2. Call the create statement method of the session object.
Supply the SQL SELECT string as an argument.
3. Call the statement methods to set the parameter values for the query.
4. Run the statement by calling executeQuery() method for the SQL statement.
5. Read the rows of the query ResultSet by looping and calling the following methods until no more rows are available to read:
a) Call the hasNext() method of the ResultSet to see if there is a row to read.
b) Call the next() method of the ResultSet to read the next row.
c) When all of the rows have been read, close the ResultSet object.
6. Optional: Set different parameter values and rerun the statement by repeating 3 - Step 5.
7. Close the statement object.
Iterator Query Language
The rows to be returned when querying a table with an iterator can be constrained by specifying a filter string when the iterator is created. The filter string is the equivalent of a SQL WHERE clause, which must result in a boolean value indicating whether or not a row must be included in the results of a query.
To specify a query when using an iterator, supply a filter expression. For example:
column_name > 100
Iterator Queries return all columns of a table rather than a subset of specific columns. That is, all queries implicitly begin with SELECT * FROM table_name WHERE. Nonetheless, programs do not specify this string, they specify only the filter that would follow the WHERE keyword.
SQL keywords and table and column identifiers are not case sensitive when used in a filter expression.
String values, surrounded by single quotes, are case-sensitive.
Filter Expression Syntax Reference
Query filter expressions have the following form.
[ NOT ] column operator value { [ AND | OR ] [ NOT ] column operator value }*
The following sections describe further details of filter expression syntax and semantics.
Column
column can be the name of any column defined in the table.
Operator
operator can be any operator in the following table:
Operator Description
=
==
IS
!=
<>
IS NOT
>
<
>=
<=
ISNULL IS NULL
Tests that the row does not contain a value in this column.
NOTNULL NOT NULL
Tests that the row contains a value in this column.
Operator Description
IN ( value [, value ]* ) Requires a set of values, separated by commas, surrounded by parentheses.
Value
value can be any value of the same data type as the column's data type.
Surround string values in single quote characters: for example, 'My Value'. Conjunctions
● AND joins multiple conditions. The overall condition is true if and only if every individual condition is true.
● OR joins multiple conditions. The overall condition is true if at least one of the individual conditions is true.
Negation
NOT reverses the boolean value of a logical expression that follows it. For example, you can use the operators NOT BETWEEN and NOT IN.

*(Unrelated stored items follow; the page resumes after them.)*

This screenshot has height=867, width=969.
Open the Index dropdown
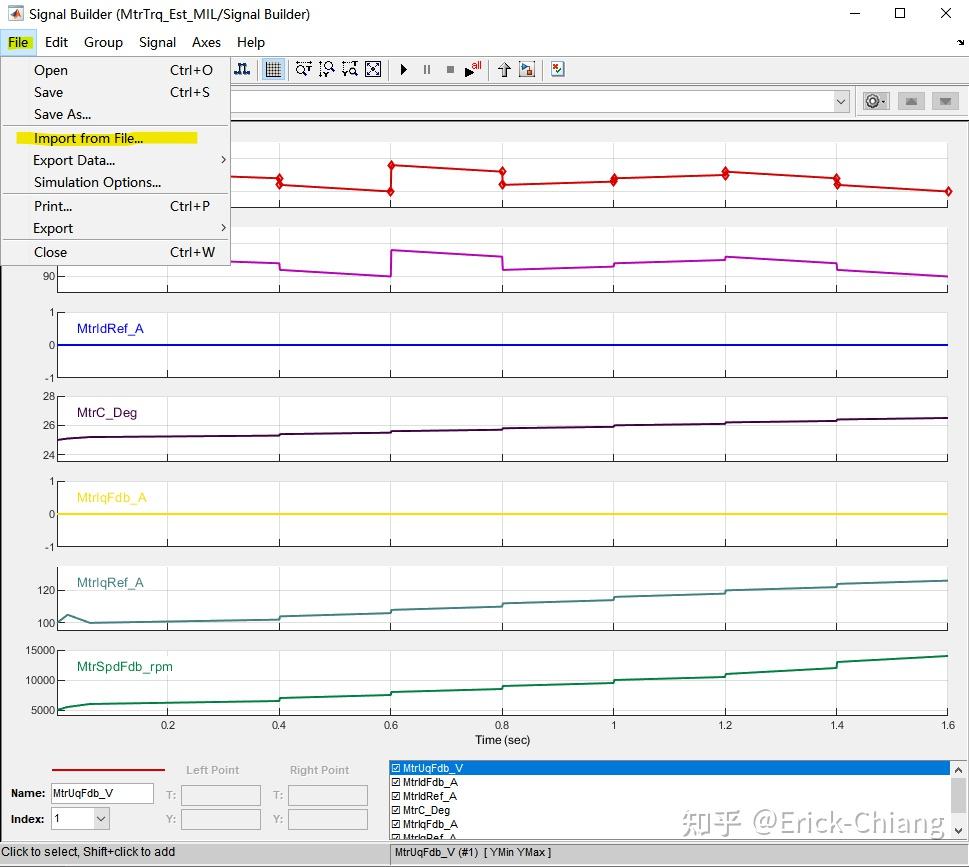[101, 819]
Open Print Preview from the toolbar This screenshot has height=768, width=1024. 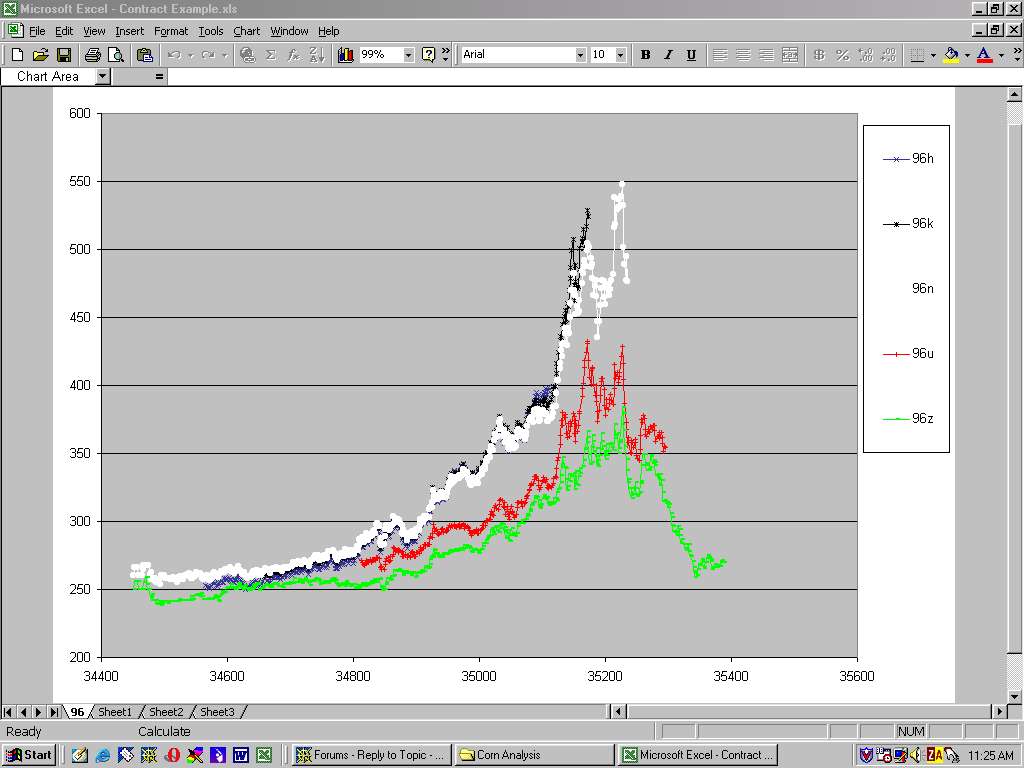[115, 55]
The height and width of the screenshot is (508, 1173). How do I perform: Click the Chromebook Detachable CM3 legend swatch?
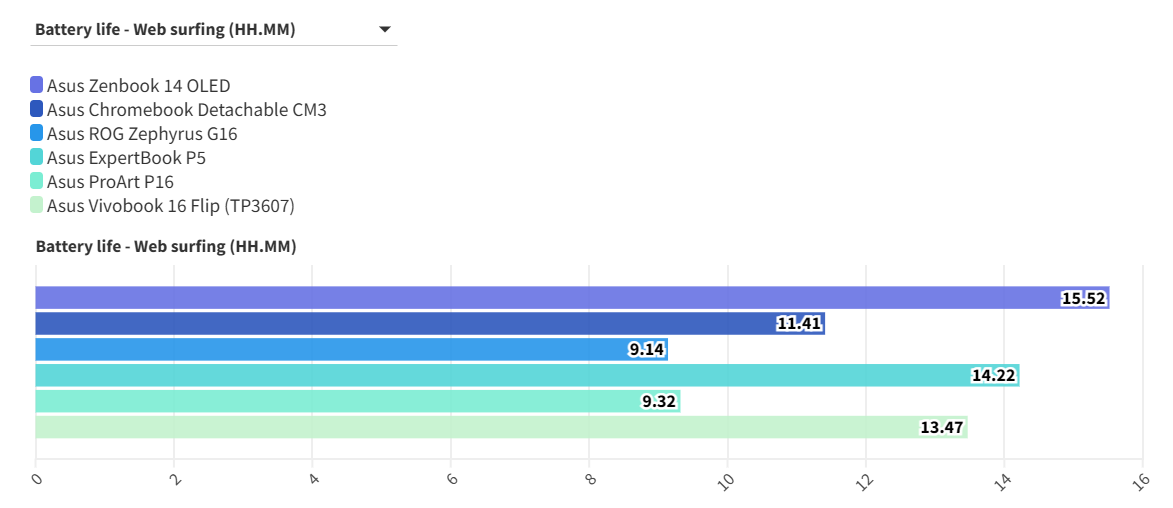37,109
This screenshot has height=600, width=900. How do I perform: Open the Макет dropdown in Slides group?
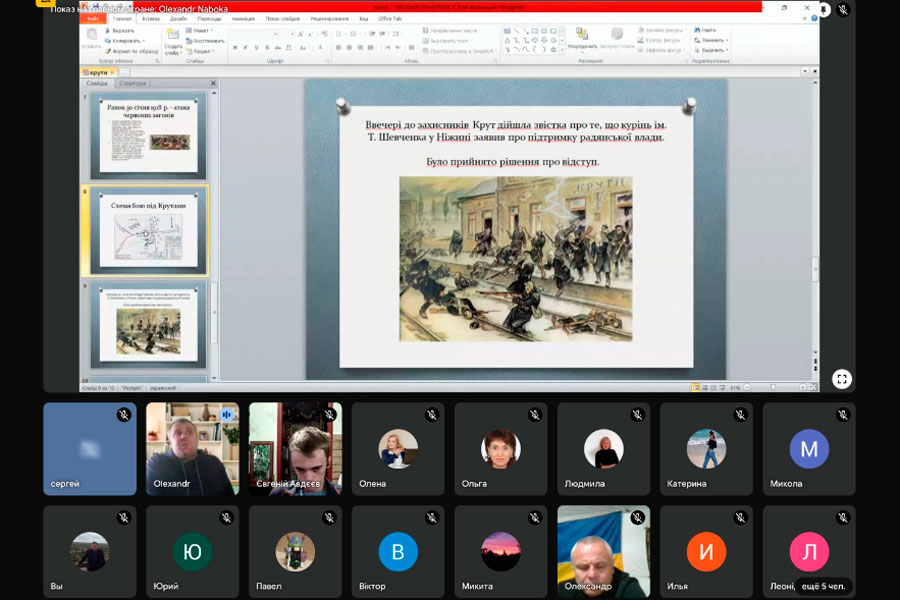click(x=201, y=31)
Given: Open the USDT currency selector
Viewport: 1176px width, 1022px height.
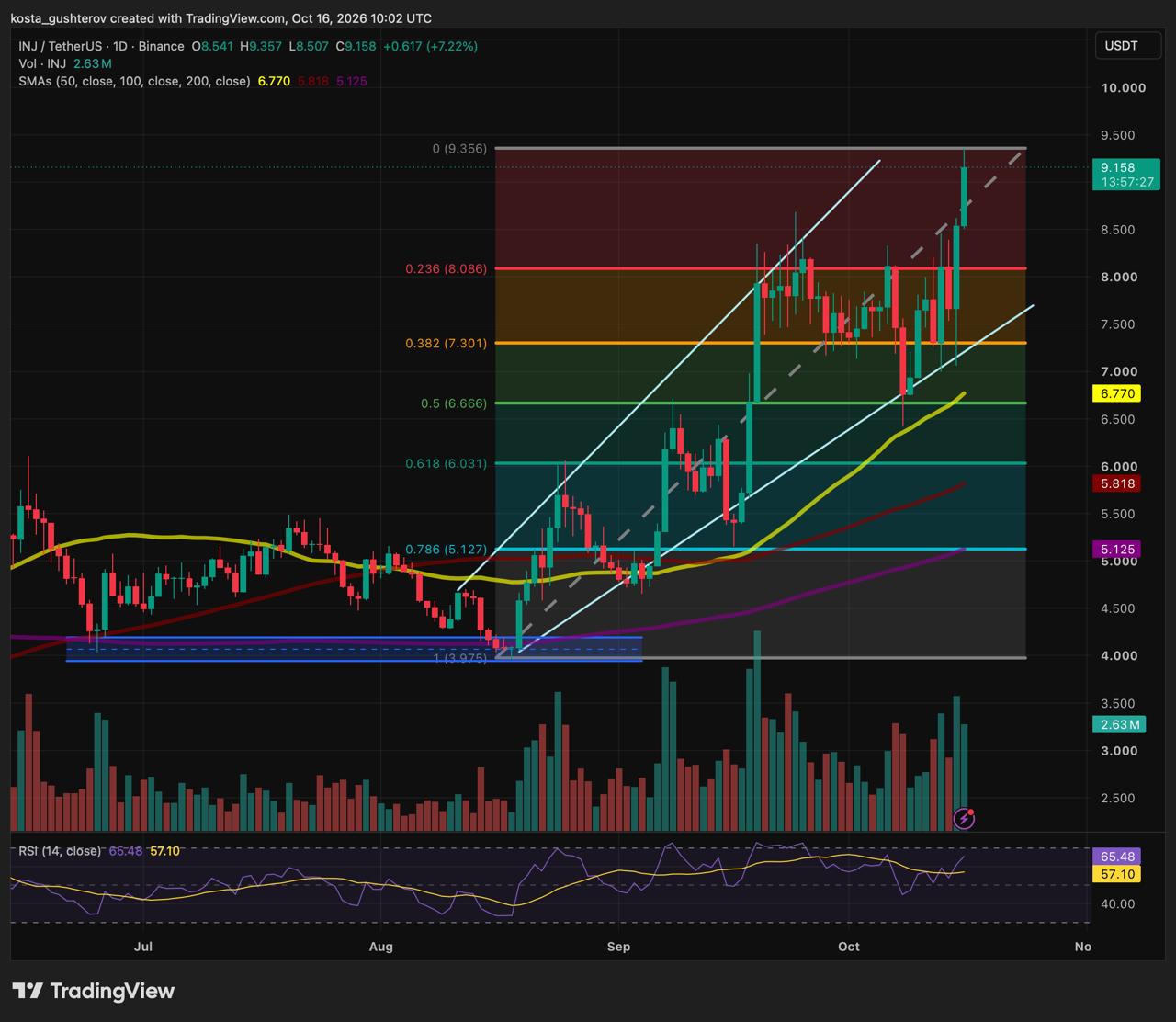Looking at the screenshot, I should (x=1121, y=46).

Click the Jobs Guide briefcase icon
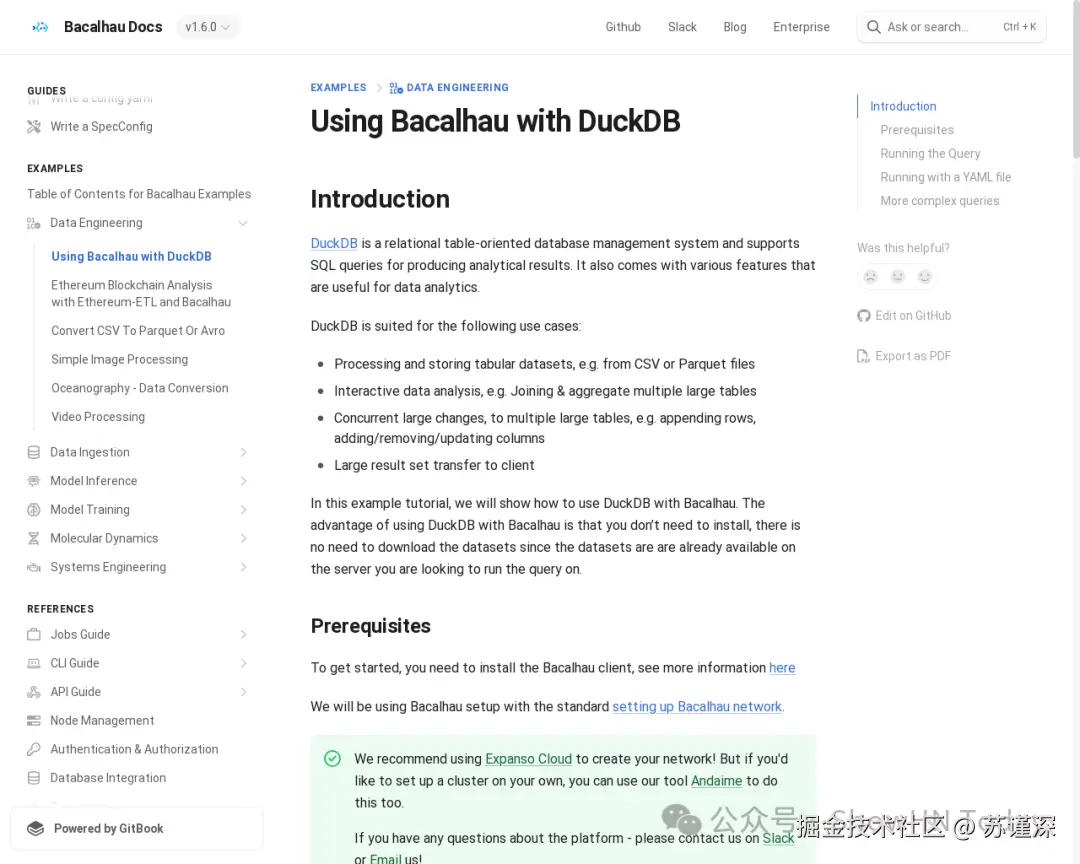(x=34, y=634)
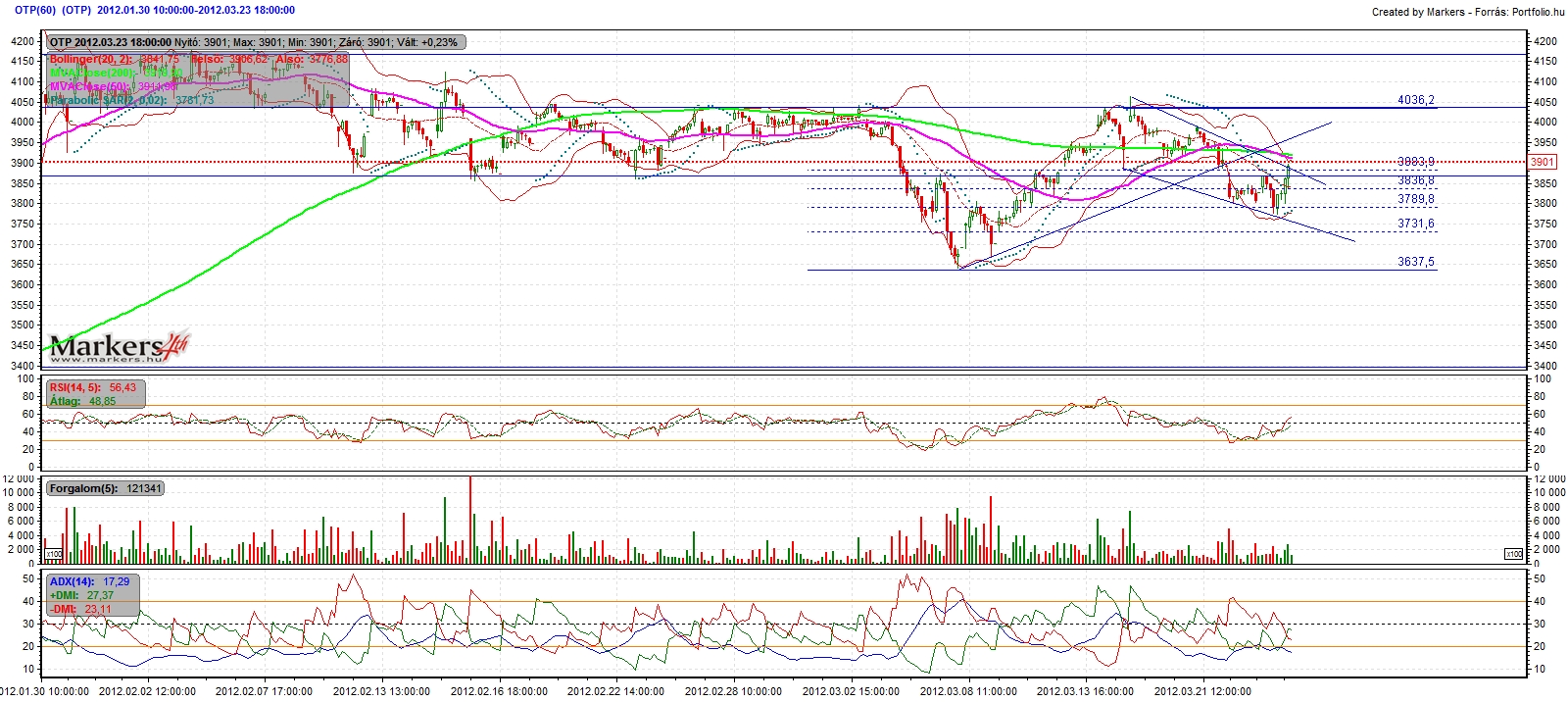Select the red -DMI legend line

(x=80, y=609)
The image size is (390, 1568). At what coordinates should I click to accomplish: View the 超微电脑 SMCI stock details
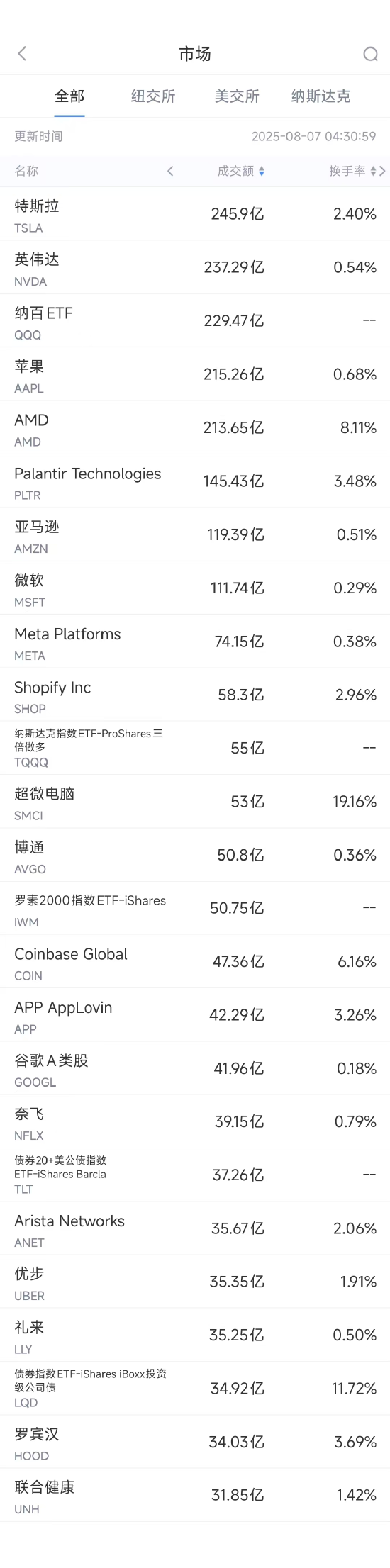(x=195, y=802)
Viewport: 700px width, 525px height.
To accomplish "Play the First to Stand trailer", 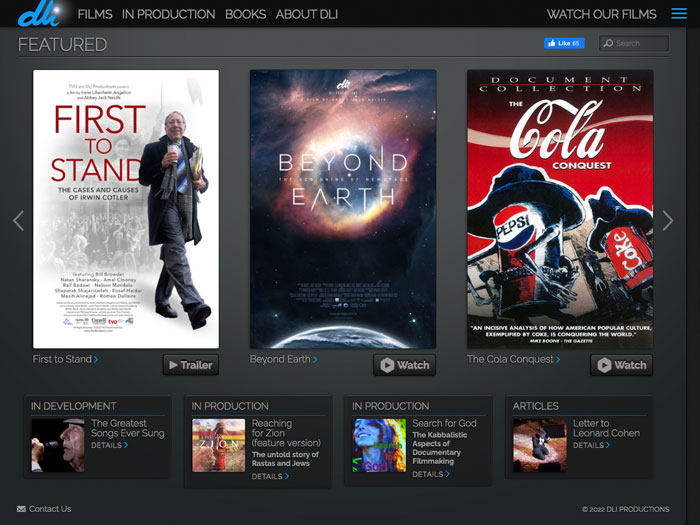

You can also precede an operator clause with NOT, for example:
NOT column operator value
Order of Operations
Order of operations is similar to SQL. NOT takes precedence over conjunctions. The conjunction AND takes precedence over OR.
You can use parentheses to group expressions, overriding that order.
Performance
See Efficiency of Filters.
SQL LIKE Operator
The LIKE operator is used in a WHERE clause to search for a specified pattern in a column's value.
Syntax:
SELECT <result_list> FROM <table_name> WHERE <column_name> [NOT]
LIKE <column_value> [ESCAPE <char>]
Indexed Columns
If the left side of the LIKE operator is the name of an indexed column of type string, ActiveSpaces converts the LIKE operator into a range query using >= and <. This enables the ActiveSpaces index selection algorithm to select the index and use it for scanning rows when processing the query. For example, take a look at the following statement:
SELECT * FROM table1 WHERE lastname LIKE 'Long'
Internally, this statement is converted to the following statement:
SELECT * FROM table1 WHERE lastname >= 'LONG' AND lastname < 'long'
Even if we have an index on the column, using LIKE <column_value> results in a full table scan if the <column_value> is a string that starts with a wildcard (%, _) or digit, or if <column_value> is a long value.